Uptake of alpha-synuclein preformed fibrils is suppressed by inflammation and induces an aberrant phenotype in human microglia

Abstract Microglia are brain resident immune cells that maintain proteostasis and cellular homeostasis. Recent findings suggest that microglia dysfunction could contribute to the pathogenesis of Parkinson’s disease. One of the hallmarks of Parkinson’s disease is the aggregation and accumulation of alpha-synuclein into Lewy bodies inside nerve cells. Microglia may worsen the neuronal microenvironment by persistent inflammation, resulting in deficient clearing of aggregated alpha-synuclein.
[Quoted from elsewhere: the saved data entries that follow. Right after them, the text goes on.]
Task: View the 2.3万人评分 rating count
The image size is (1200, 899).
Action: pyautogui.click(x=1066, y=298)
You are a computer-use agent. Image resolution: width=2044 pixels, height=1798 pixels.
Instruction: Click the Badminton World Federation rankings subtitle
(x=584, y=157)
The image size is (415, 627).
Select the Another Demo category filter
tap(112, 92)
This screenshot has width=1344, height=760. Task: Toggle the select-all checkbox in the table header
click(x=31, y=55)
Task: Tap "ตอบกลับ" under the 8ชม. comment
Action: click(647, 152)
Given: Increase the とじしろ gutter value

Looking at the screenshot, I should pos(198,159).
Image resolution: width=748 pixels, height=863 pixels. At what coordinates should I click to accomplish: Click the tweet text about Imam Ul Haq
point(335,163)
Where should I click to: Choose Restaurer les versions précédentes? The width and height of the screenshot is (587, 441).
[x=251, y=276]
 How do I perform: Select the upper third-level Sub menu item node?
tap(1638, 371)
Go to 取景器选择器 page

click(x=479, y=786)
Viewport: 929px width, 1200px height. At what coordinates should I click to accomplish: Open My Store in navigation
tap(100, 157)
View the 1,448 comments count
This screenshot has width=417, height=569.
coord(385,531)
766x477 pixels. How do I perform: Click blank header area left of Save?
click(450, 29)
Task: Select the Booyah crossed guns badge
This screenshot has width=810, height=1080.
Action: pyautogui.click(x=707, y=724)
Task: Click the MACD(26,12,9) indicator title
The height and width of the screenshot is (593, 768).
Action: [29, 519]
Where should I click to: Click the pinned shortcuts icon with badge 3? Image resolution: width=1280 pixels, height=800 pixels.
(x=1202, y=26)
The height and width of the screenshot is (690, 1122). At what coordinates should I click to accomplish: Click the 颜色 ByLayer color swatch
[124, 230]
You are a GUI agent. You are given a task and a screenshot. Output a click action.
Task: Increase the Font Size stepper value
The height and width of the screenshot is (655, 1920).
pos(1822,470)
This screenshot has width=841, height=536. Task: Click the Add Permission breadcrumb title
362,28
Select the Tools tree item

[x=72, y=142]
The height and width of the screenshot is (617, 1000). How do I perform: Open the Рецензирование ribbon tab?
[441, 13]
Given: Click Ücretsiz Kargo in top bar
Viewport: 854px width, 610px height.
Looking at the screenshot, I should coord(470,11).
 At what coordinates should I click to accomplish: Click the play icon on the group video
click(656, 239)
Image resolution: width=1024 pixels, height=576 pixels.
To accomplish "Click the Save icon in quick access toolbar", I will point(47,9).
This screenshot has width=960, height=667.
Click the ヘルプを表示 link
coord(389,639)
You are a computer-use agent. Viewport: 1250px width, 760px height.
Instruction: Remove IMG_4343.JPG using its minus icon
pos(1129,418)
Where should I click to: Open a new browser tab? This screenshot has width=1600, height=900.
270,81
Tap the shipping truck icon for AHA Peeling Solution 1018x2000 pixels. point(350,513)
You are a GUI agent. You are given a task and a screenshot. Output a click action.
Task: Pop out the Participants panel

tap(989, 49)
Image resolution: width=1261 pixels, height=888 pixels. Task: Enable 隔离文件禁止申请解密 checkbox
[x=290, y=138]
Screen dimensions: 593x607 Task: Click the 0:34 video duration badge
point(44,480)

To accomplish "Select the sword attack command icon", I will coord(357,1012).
To model microglial behavior in Parkinson’s disease, we utilized human induced pluripotent stem cells to generate functionally active microglia. We studied the microglial uptake of alpha-synuclein preformed fibrils (PFFs) and the effect of pro-inflammatory stimulation by interferon gamma. We demonstrate that combined exposure disrupts the phagosome maturation pathway while inflammatory stimuli suppress chaperone mediated autophagy and mitochondrial function. Furthermore, inflammatory stimulation impairs PFF uptake in microglia and increases cytokine production. Moreover, excessive PFF uptake by microglia results in induction of iNOS. Taken together, we demonstrate that this model is valuable for investigating the behavior of microglia in Parkinson’s disease and provide new insights on how human microglia process aggregated alpha-synuclein.